START Information given
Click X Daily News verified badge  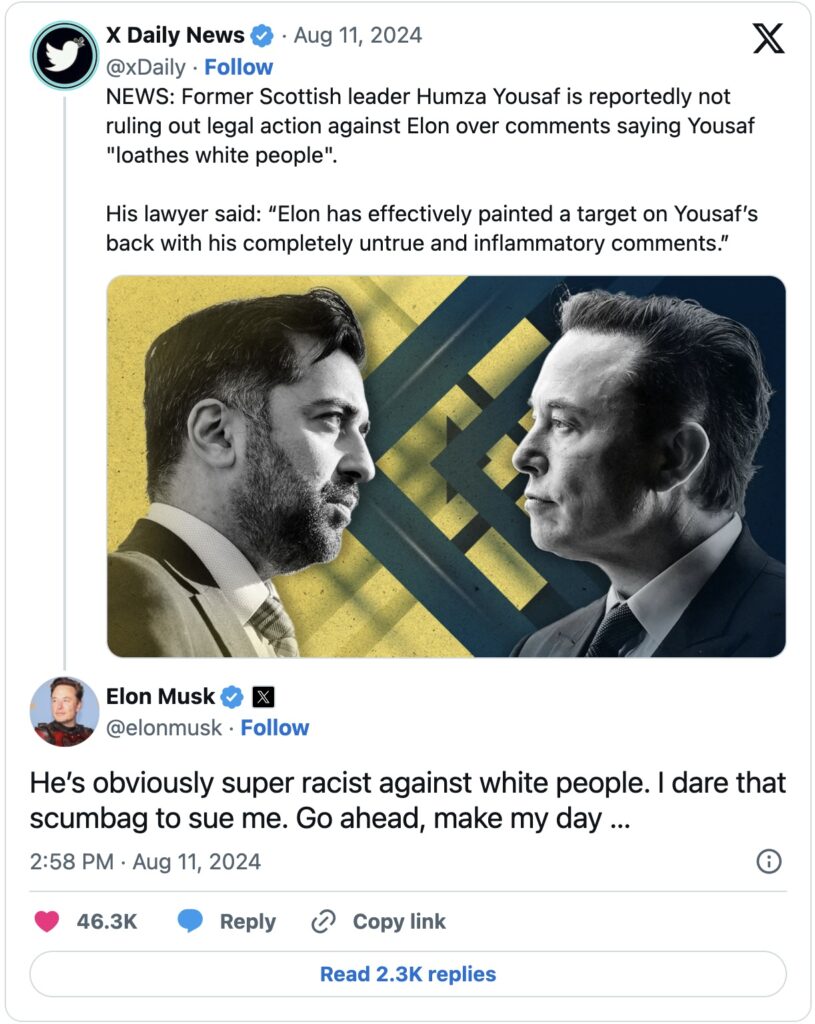tap(262, 36)

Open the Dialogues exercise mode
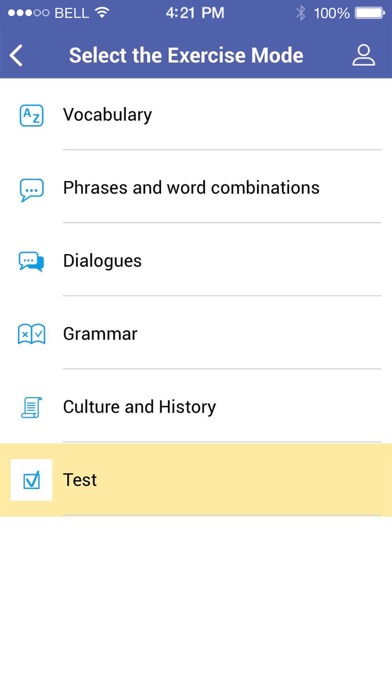[196, 261]
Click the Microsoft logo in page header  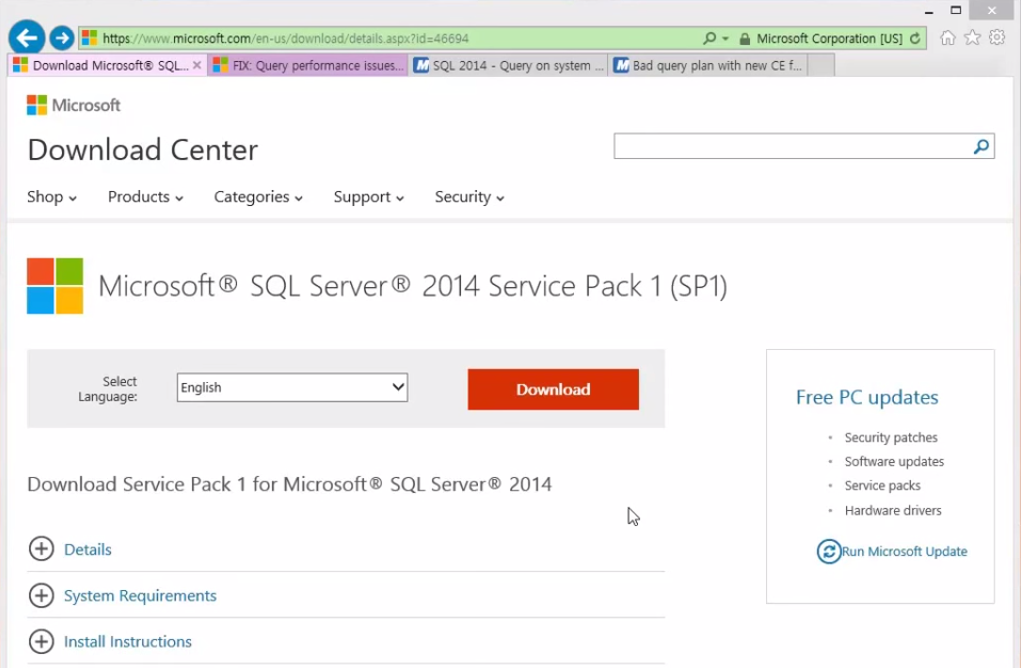73,105
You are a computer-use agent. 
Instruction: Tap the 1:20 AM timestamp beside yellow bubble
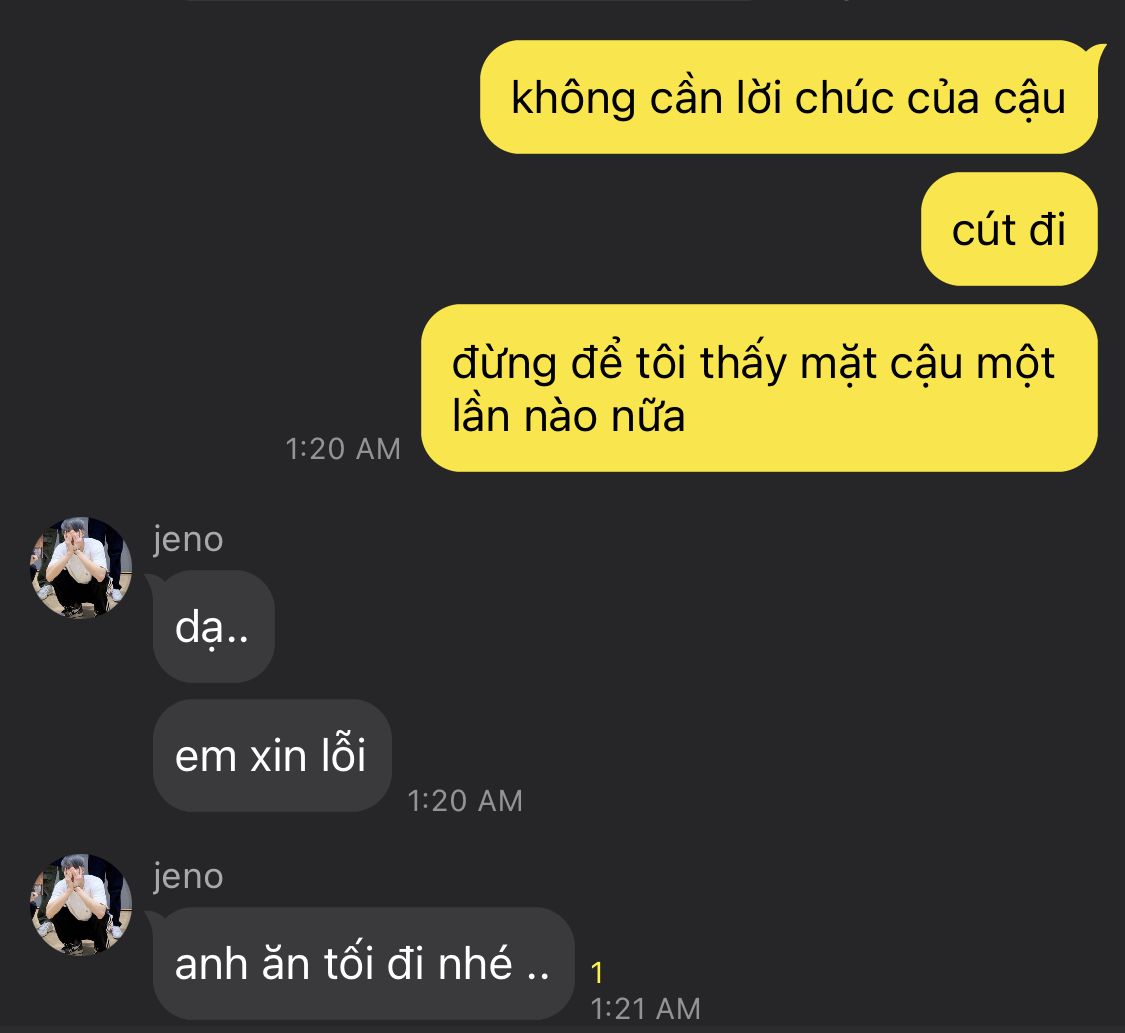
END Information given
Both the line containing "You are a computer-use agent." and the last line of the records above belong in the exact copy, along with every line between them; pictures do not.

You are a computer-use agent. 
Instruction: Tap the 1:20 AM timestamp beside yellow bubble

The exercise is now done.